▶ **Task**: From the data underneath, reproduce exactly the stretch that begins at the line with "Where should I click to: Expand" and ends after the line with "Screen dimensions: 805x411".

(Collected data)
===

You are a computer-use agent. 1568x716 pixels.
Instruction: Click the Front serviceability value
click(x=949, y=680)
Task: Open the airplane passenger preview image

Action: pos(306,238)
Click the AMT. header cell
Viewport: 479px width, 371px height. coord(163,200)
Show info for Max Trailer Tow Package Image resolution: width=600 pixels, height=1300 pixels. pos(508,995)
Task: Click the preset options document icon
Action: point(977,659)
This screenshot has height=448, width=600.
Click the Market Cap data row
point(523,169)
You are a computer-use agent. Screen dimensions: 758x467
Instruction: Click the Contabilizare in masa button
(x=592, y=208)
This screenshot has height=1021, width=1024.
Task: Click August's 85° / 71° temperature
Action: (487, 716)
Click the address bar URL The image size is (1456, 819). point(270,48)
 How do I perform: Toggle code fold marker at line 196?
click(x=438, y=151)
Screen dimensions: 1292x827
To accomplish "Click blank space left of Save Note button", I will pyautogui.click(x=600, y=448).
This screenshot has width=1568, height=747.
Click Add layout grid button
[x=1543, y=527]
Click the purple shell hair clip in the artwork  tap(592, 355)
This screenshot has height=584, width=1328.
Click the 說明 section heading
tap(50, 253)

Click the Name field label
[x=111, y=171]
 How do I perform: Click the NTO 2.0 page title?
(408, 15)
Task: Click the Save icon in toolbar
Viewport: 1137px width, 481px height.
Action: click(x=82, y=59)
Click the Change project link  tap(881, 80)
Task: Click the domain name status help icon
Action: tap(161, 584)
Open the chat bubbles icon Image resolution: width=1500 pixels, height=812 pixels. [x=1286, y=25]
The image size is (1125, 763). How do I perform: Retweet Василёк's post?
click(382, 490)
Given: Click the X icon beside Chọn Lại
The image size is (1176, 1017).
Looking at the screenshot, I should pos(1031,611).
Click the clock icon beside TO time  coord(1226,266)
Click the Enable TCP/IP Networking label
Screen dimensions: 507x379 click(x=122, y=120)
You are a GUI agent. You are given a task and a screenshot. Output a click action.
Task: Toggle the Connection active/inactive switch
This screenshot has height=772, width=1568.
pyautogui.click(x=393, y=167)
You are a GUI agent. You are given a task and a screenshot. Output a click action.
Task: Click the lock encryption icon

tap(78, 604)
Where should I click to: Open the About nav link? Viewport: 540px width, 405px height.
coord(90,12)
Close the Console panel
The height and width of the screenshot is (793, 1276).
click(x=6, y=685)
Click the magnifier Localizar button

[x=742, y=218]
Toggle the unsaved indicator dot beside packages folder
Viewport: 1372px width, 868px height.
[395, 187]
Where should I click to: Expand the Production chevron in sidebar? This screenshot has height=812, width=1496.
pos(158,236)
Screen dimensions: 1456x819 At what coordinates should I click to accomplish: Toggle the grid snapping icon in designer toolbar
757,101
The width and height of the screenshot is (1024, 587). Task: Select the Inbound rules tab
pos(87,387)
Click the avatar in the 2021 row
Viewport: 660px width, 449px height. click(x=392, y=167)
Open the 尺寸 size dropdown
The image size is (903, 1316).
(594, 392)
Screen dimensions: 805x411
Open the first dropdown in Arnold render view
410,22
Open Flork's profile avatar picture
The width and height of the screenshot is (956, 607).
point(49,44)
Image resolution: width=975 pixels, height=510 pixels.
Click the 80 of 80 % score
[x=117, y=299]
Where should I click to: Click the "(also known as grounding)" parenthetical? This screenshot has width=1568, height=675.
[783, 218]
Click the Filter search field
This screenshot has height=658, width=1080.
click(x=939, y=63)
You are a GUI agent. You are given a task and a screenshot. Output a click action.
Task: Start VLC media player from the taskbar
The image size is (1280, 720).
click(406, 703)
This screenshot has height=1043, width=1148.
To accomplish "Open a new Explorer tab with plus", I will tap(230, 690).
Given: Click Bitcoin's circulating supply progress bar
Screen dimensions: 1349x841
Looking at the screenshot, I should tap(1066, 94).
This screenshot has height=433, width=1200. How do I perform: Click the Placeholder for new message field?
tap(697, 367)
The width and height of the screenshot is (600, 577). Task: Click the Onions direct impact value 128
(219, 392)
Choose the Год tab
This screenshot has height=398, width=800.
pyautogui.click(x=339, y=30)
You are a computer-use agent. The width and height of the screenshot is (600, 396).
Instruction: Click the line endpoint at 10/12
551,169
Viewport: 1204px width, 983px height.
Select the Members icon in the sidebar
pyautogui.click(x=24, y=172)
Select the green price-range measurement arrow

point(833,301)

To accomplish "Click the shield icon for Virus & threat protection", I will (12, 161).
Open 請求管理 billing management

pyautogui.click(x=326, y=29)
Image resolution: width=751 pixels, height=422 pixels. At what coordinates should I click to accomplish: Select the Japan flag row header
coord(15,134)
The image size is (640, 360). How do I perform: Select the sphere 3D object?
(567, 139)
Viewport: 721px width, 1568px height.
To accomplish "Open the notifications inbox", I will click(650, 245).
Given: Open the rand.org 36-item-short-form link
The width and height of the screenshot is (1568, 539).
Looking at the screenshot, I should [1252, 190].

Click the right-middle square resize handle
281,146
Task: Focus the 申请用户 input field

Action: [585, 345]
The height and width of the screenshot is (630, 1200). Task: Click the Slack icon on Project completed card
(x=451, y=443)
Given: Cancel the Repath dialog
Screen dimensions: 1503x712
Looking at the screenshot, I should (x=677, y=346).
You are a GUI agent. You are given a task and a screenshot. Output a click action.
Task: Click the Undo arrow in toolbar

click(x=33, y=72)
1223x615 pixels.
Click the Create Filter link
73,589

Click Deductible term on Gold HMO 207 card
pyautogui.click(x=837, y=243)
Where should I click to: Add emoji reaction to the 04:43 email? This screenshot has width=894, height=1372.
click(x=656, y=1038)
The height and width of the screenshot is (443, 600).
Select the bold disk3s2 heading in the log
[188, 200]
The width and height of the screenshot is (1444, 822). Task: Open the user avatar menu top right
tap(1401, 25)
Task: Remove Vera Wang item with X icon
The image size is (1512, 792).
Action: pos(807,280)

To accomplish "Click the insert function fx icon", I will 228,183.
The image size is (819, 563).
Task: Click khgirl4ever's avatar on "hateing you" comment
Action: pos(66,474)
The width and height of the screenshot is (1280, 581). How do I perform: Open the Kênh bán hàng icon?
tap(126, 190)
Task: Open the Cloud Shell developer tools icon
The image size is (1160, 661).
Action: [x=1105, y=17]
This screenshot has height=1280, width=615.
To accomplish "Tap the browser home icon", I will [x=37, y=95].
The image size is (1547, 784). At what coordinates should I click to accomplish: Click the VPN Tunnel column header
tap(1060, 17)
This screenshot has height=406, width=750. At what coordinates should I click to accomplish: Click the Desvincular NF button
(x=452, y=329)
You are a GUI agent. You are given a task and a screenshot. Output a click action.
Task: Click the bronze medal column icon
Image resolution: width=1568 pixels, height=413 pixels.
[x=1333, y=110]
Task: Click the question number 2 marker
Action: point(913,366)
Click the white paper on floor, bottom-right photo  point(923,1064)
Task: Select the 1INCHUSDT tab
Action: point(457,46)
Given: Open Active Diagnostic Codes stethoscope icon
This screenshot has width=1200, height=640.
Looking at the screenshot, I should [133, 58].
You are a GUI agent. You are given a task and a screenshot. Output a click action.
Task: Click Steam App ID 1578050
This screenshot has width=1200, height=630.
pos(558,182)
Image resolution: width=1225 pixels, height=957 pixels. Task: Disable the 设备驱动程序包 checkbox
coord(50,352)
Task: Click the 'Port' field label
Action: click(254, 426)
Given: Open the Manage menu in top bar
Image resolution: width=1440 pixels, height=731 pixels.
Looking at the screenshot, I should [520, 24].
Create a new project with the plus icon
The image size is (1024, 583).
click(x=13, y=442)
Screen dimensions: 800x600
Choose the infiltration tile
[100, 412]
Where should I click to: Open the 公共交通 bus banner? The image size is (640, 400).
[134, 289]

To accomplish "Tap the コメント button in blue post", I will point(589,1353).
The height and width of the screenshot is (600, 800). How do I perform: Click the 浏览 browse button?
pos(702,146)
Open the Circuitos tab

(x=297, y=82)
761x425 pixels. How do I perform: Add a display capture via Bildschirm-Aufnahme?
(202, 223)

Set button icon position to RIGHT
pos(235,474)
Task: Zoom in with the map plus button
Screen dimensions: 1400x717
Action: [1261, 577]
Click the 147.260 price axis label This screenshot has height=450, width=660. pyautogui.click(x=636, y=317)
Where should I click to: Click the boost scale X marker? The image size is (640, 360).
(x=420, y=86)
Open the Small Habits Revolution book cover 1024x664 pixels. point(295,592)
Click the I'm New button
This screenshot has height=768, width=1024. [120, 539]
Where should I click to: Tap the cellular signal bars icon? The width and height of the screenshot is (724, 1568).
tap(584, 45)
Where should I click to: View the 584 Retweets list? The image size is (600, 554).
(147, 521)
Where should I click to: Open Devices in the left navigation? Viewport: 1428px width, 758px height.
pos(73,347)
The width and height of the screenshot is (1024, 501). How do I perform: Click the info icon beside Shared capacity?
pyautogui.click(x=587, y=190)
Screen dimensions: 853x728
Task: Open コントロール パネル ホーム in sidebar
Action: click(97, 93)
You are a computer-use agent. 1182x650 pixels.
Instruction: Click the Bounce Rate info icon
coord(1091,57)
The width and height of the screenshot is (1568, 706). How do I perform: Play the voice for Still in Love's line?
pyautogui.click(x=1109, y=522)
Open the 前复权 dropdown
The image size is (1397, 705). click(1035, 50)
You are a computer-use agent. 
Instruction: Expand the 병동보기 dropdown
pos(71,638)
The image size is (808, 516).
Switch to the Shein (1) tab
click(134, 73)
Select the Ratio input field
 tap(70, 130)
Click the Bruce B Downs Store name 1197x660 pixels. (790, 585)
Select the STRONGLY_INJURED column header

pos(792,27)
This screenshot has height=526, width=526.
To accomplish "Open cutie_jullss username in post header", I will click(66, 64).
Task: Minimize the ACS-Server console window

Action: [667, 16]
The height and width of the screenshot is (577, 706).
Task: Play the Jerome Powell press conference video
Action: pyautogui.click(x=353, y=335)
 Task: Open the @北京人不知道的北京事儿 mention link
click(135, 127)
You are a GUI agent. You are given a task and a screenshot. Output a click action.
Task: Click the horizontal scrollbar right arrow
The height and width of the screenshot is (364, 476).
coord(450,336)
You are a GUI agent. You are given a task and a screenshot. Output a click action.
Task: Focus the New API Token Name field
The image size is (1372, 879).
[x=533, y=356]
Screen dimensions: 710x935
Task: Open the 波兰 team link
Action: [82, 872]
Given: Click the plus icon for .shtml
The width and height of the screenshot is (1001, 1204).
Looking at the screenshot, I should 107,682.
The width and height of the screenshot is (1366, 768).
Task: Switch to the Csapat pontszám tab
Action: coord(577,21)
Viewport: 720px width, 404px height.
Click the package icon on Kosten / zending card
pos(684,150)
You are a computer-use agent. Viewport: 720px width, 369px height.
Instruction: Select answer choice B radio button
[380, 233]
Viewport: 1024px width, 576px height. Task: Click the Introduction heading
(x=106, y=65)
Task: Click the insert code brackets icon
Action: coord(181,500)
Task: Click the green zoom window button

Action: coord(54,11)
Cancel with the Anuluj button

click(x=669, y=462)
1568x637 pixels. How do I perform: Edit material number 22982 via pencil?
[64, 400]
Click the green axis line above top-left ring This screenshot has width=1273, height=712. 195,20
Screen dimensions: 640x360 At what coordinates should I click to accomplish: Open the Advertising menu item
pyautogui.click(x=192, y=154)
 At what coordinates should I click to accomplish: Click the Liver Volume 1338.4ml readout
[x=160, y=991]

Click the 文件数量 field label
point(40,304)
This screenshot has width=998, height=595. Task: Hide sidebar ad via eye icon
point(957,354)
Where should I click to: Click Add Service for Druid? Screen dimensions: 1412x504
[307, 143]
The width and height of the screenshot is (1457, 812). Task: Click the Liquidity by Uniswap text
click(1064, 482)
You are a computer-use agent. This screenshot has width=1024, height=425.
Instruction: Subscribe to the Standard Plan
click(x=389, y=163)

===

▶ **Exercise result**:
Where should I click to: Expand the Production chevron in sidebar? This screenshot has height=812, width=1496.
pos(158,236)
Screen dimensions: 1456x819 At what coordinates should I click to accomplish: Toggle the grid snapping icon in designer toolbar
757,101
The width and height of the screenshot is (1024, 587). Task: Select the Inbound rules tab
pos(87,387)
Click the avatar in the 2021 row
Viewport: 660px width, 449px height. click(x=392, y=167)
Open the 尺寸 size dropdown
The image size is (903, 1316).
(594, 392)
Screen dimensions: 805x411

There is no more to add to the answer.